A Hoëdic

“Plein feu sur la Saint-Goustan” de Xavier Dubois (Nouveauté 2018)

Ce n’est pas le pardon le plus connu de Bretagne. Mais à Hoëdic, la Saint-Goustan est l’un des rendez-vous populaires les plus importants de l’année.

Chaque dernier week-end de novembre depuis 1896, l’île toute entière fête son saint patron.

« J’ai toujours connu la Saint-Goustan et mes parents aussi », lance Christian Allanic, 72 ans, en entrant chez Jeanne à La Trinquette, l’incontournable bistrot ouvert à l’année. Car c’est autour du zinc, entre les tables en formica et le coin « presse », que commencent les festivités ! Dans la fraîcheur de ce début d’hiver, Hoëdicais et visiteurs convergent vers le café aux vitres embuées par trop de rires, d’amitiés et de joies partagés.

Entre de savoureuses retrouvailles et les verres qui s’entrechoquent, surgit la voix familière de Marc Allanic, doyen de l’île. « Marie, Marie je t’aime et il fait beau à nouveau. Et à l’abri de la chaumière, nous écoutions régner la mer. » Un émouvant hommage aux « goëmoniers » de Michel Tonnerre, repris à l’unisson par l’assemblée, conquise et frissonnante.

Le photographe Xavier Dubois a suivi ces hommes et ces femmes.

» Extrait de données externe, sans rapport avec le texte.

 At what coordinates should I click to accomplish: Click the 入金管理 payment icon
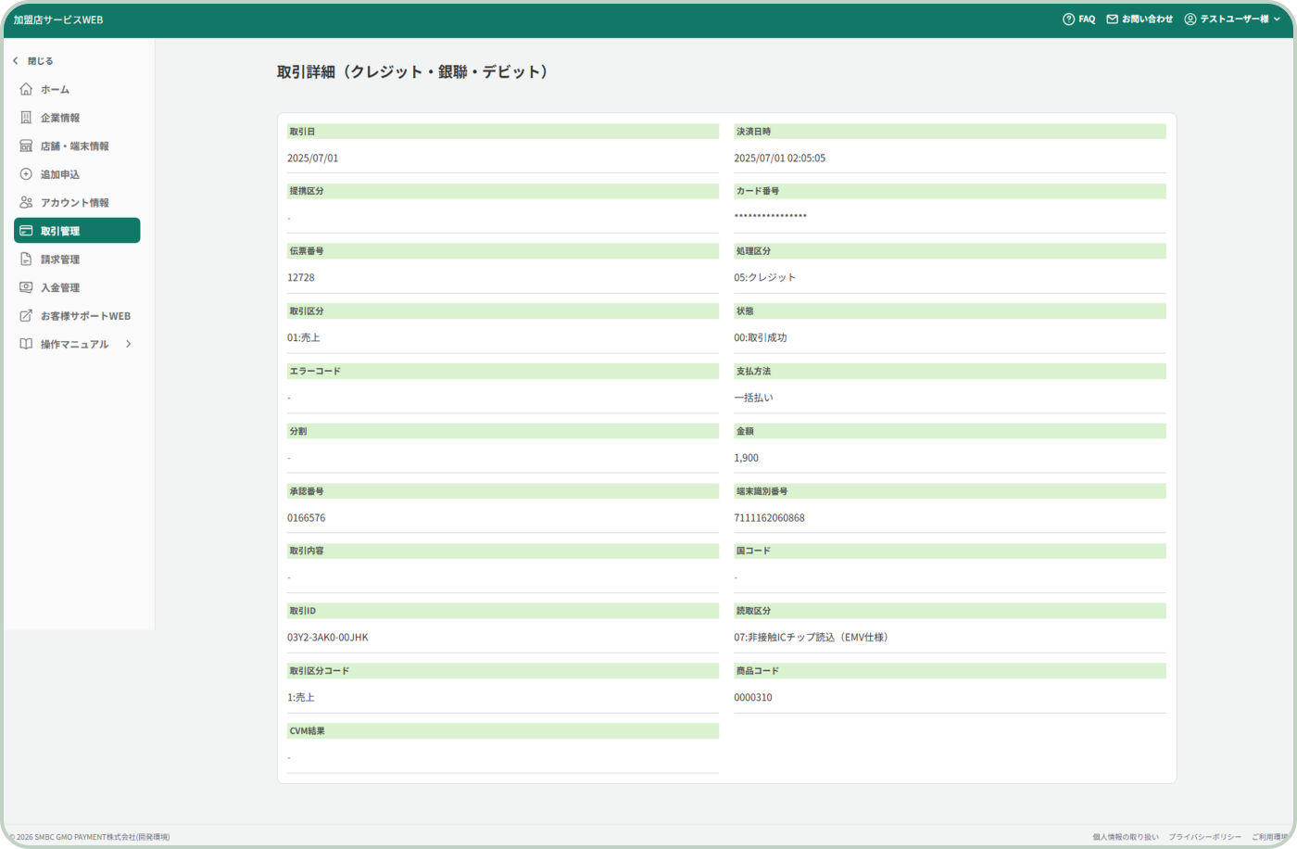coord(25,287)
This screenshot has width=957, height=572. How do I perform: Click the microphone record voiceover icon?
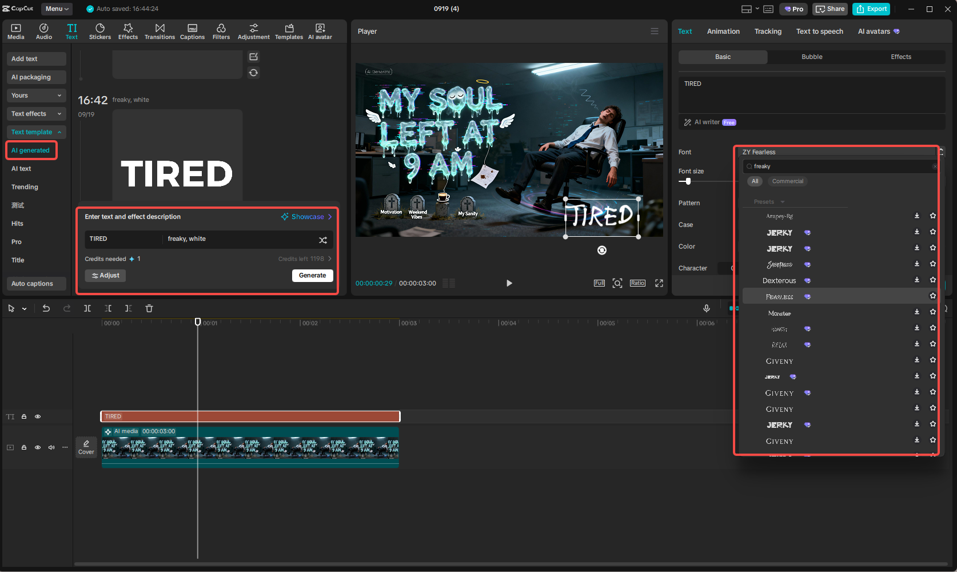point(707,308)
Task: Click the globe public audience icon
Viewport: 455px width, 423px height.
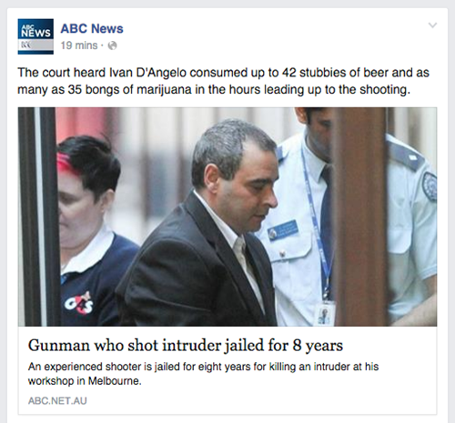Action: tap(112, 45)
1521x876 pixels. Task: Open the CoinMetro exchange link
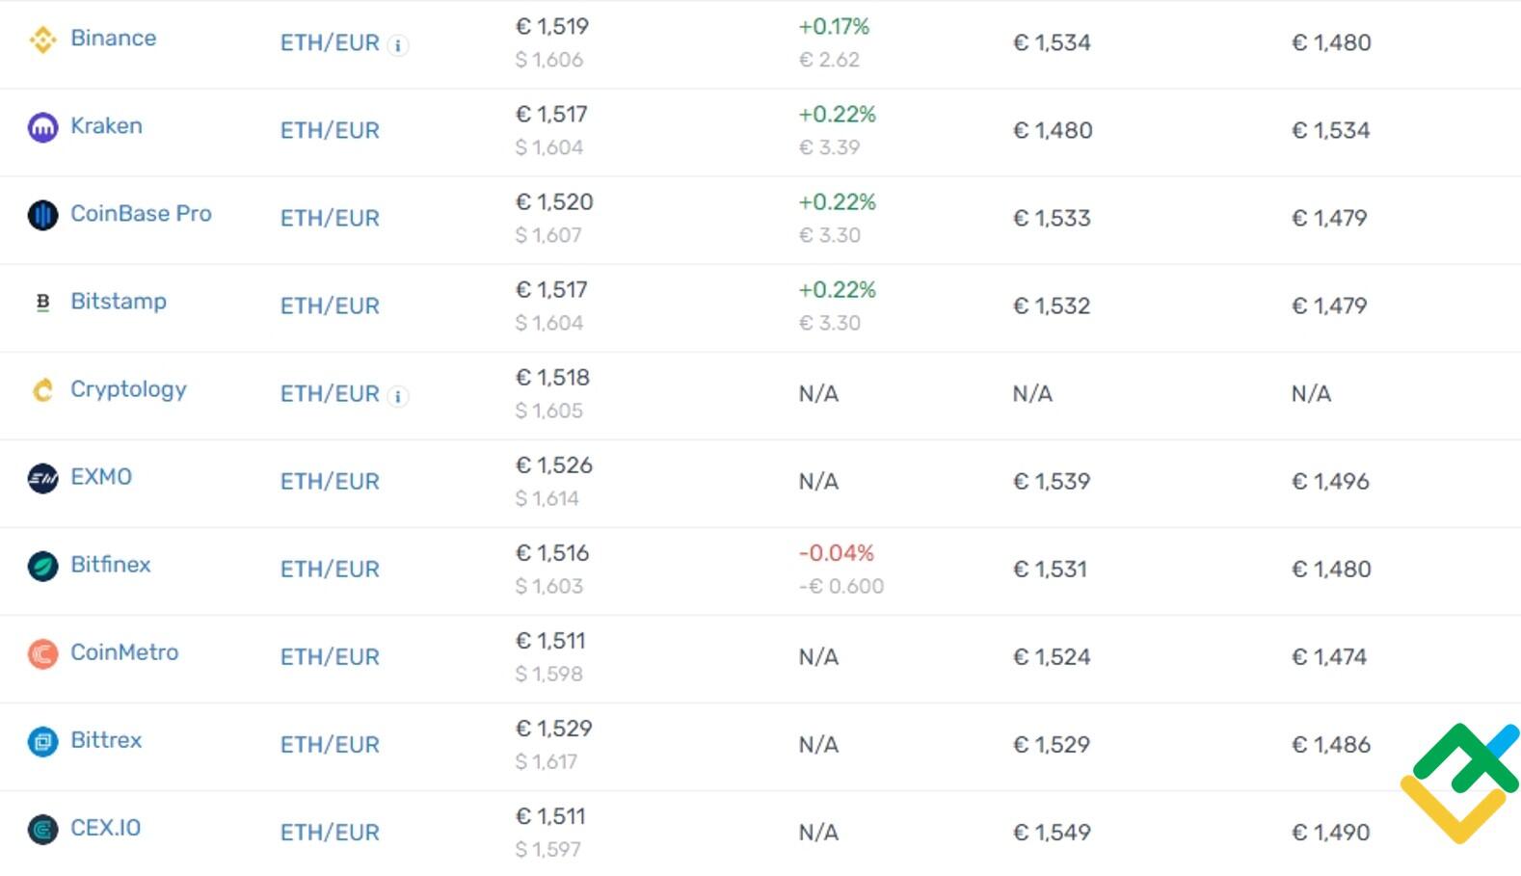(x=124, y=652)
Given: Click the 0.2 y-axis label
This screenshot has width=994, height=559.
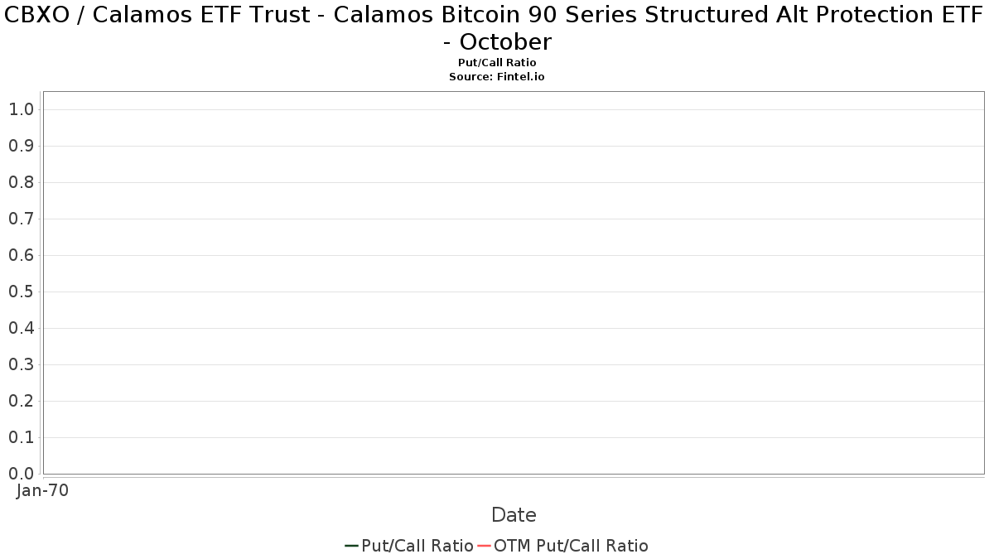Looking at the screenshot, I should [21, 401].
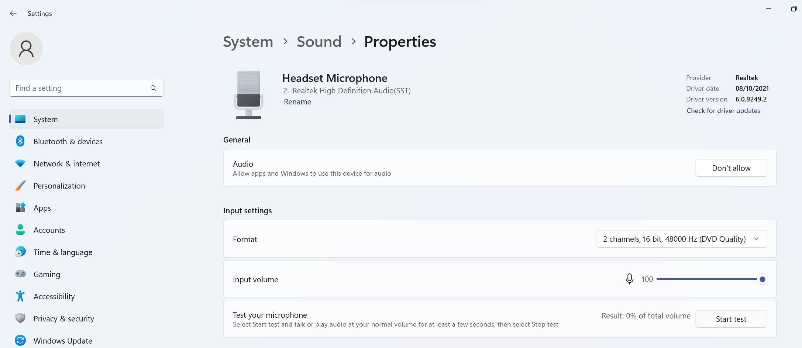This screenshot has height=348, width=802.
Task: Open the Format quality dropdown
Action: click(681, 239)
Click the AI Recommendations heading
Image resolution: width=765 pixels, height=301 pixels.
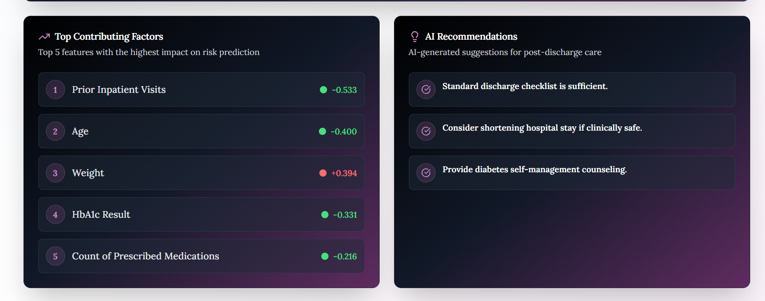471,37
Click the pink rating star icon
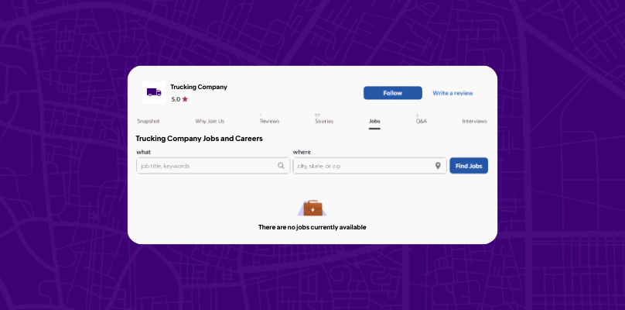 click(185, 99)
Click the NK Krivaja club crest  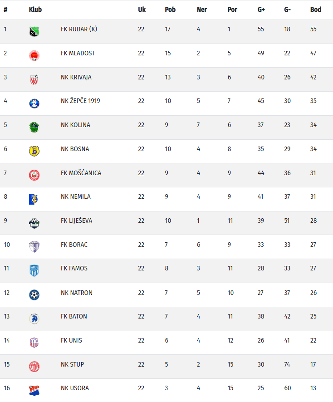[x=34, y=79]
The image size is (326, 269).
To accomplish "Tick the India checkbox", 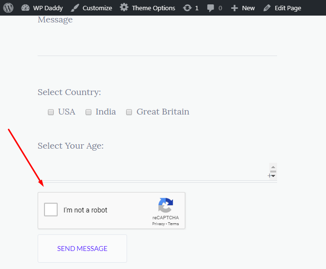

TEXTE : Guénaelle Théaud avec la revue îL(e)s

“Vers les îles” de Nadia Ferroukhi

Nadia Ferroukhi a séjourné quelques jours à Houat, Hoëdic et New-York sur la demande du festival avec la mission de poser son regard sur la particularité de ces espaces qui ne sont accessibles pour la majorité d’entre nous que par la mer. Alain-Gabriel Monot l’a accompagné sur les îles du Mor Braz : Nadia, elle, photographie. A Houat et Hoëdic, à New-York, elle capte les regards, les attitudes, les visages, les mains des passeurs d’eaux salées et d’eaux douces. Elle est comme ces enfants qui inlassablement regardent à la fenêtre ou par-dessus l’épaule de leur père. Partout elle circule dans le dédale des villes et sur l’herbe rase de la dune.